El Evangelio de hoy nos lleva a la orilla del lago de Tiberíades, donde Jesús resucitado se manifiesta a sus discípulos en medio de su tarea cotidiana: la pesca. Es significativo que los encuentre en su trabajo, fatigados y sin resultados, hasta que su palabra transforma el fracaso en abundancia. La Resurrección no es un acontecimiento aislado: toca nuestra vida concreta, nuestra historia, nuestras fatigas diarias, para llenarlas de sentido y fecundidad.
Este relato nos muestra que el encuentro con el Resucitado renueva la misión. Pedro, que antes negó a Jesús, es ahora llamado a expresar su amor no con palabras grandilocuentes, sino con gestos de entrega: “Apacienta mis ovejas”. Jesús no le reprocha el pasado; lo envía, restaurado y fortalecido en el amor. Así actúa la misericordia de Dios: no nos paraliza en nuestras culpas, sino que nos levanta y nos envía como testigos de su salvación.

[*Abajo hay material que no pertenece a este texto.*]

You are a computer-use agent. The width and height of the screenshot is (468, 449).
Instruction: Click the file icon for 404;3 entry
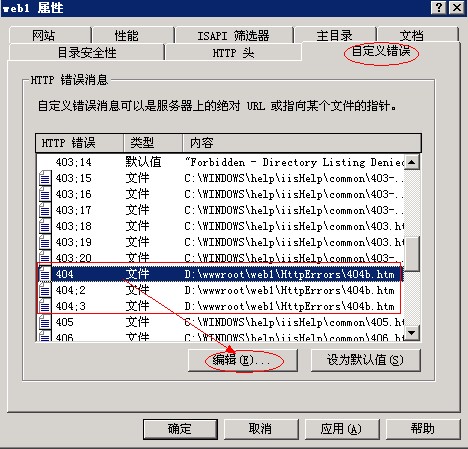click(x=45, y=306)
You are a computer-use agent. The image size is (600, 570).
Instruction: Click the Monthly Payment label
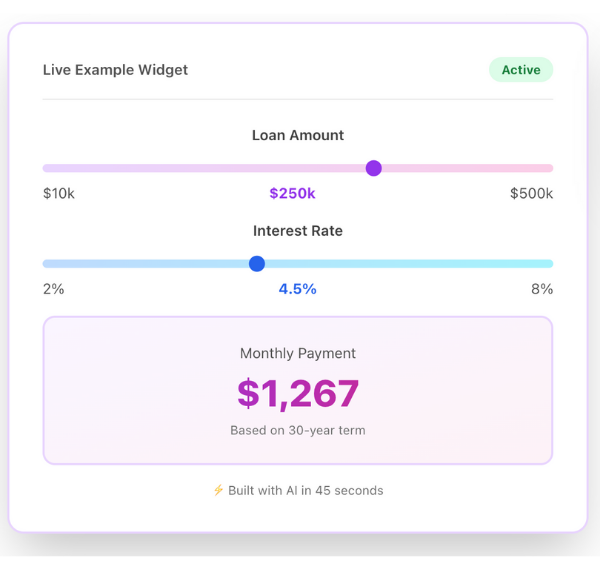[x=298, y=353]
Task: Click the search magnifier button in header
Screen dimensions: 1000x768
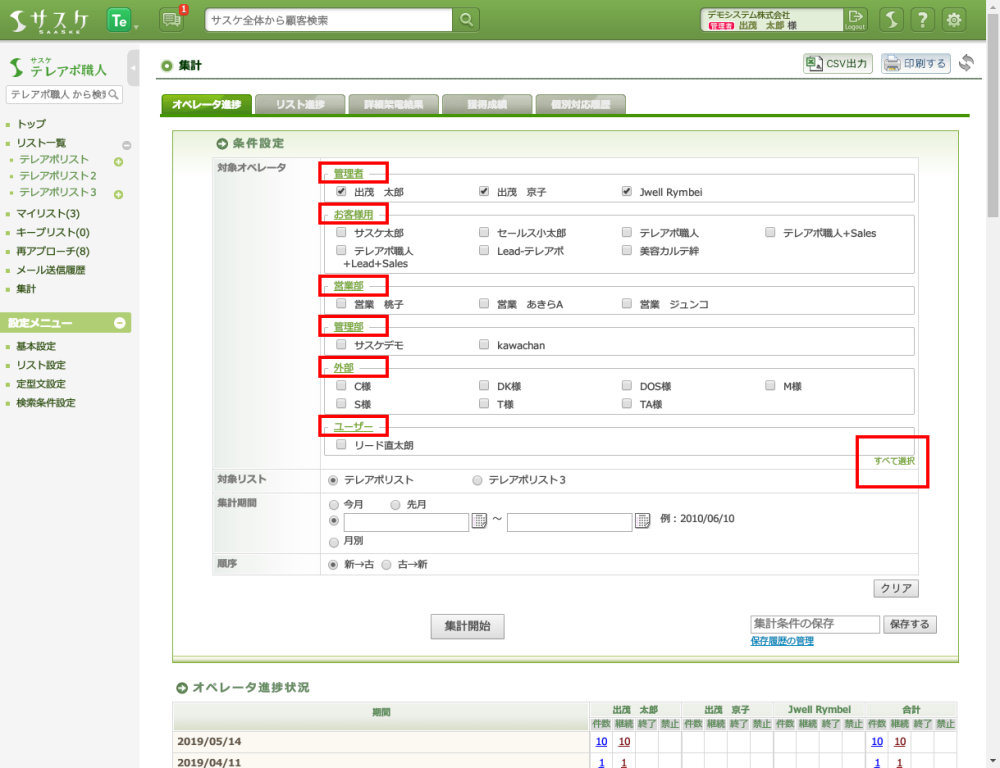Action: pyautogui.click(x=467, y=20)
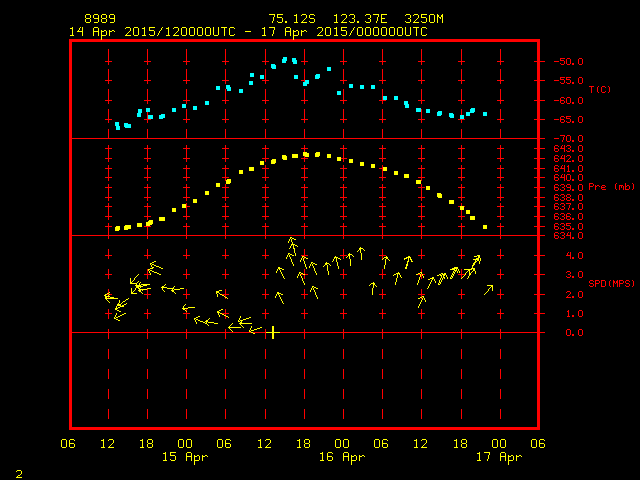Click the station ID 8989 text

(x=99, y=19)
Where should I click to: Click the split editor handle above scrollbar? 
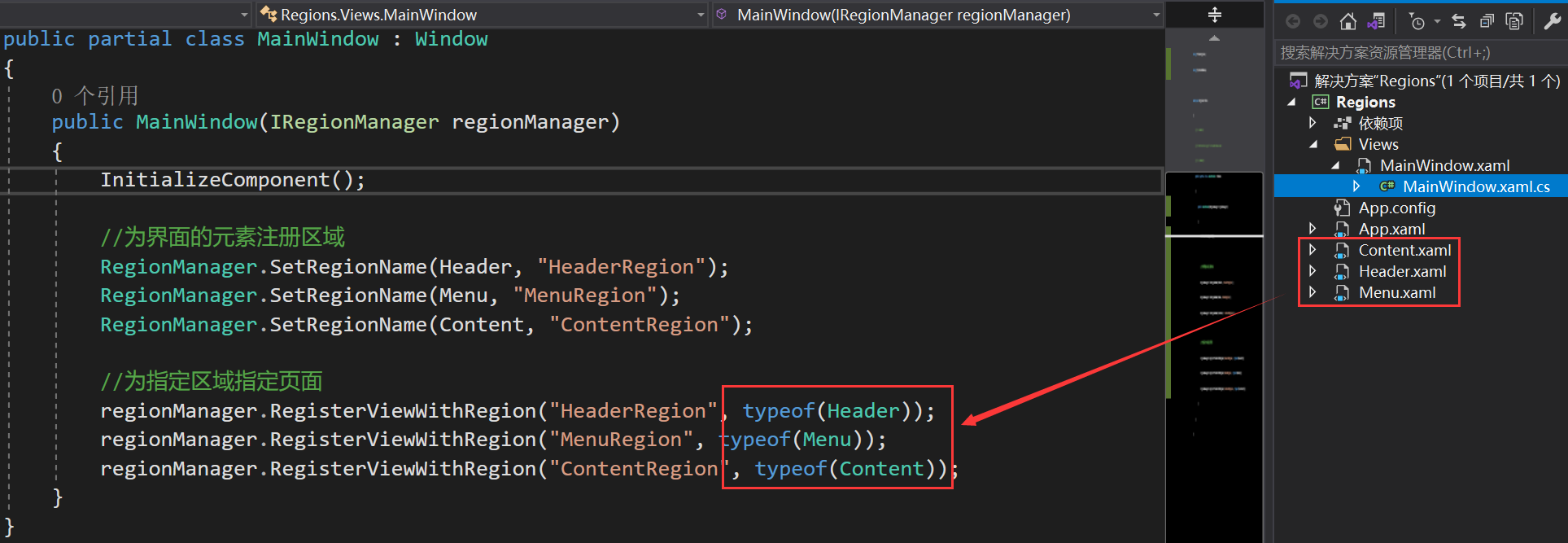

La primera lectura narra cómo los apóstoles, fortalecidos por el Espíritu Santo, proclaman audazmente la resurrección de Cristo, aunque eso les atraiga persecución. La Pascua transforma a los temerosos en valientes; a los débiles en testigos fieles. Hoy, como ayer, somos enviados a anunciar que Jesús está vivo, que Él es el Señor de la vida, y que en Él tenemos la salvación.
En la segunda lectura, Juan contempla una visión gloriosa: el Cordero inmolado recibe todo poder y honor. La cruz no fue derrota, sino triunfo: el amor llevado hasta el extremo abrió las puertas de la vida eterna. Toda la creación canta la victoria del Resucitado, porque Él ha reconciliado el cielo y la tierra.
La Pascua no es sólo una memoria, es una nueva creación que ya ha comenzado. Somos invitados a vivir como resucitados, dejando atrás los miedos, las culpas y las desesperanzas. Jesús nos pregunta hoy, como a Pedro: “¿Me amas?”. Y si respondemos, aunque sea débilmente, “Tú sabes que te quiero”, Él nos confía su misión: ser pastores, servidores, testigos del amor que vence la muerte.
“Sígueme”, nos dice. Seguir al Resucitado es vivir la vida nueva, en la confianza, en el amor, en la entrega, hasta que un día, también nosotros participemos plenamente en su gloria.
¡Cristo ha resucitado! ¡Verdaderamente ha resucitado! ¡Aleluya!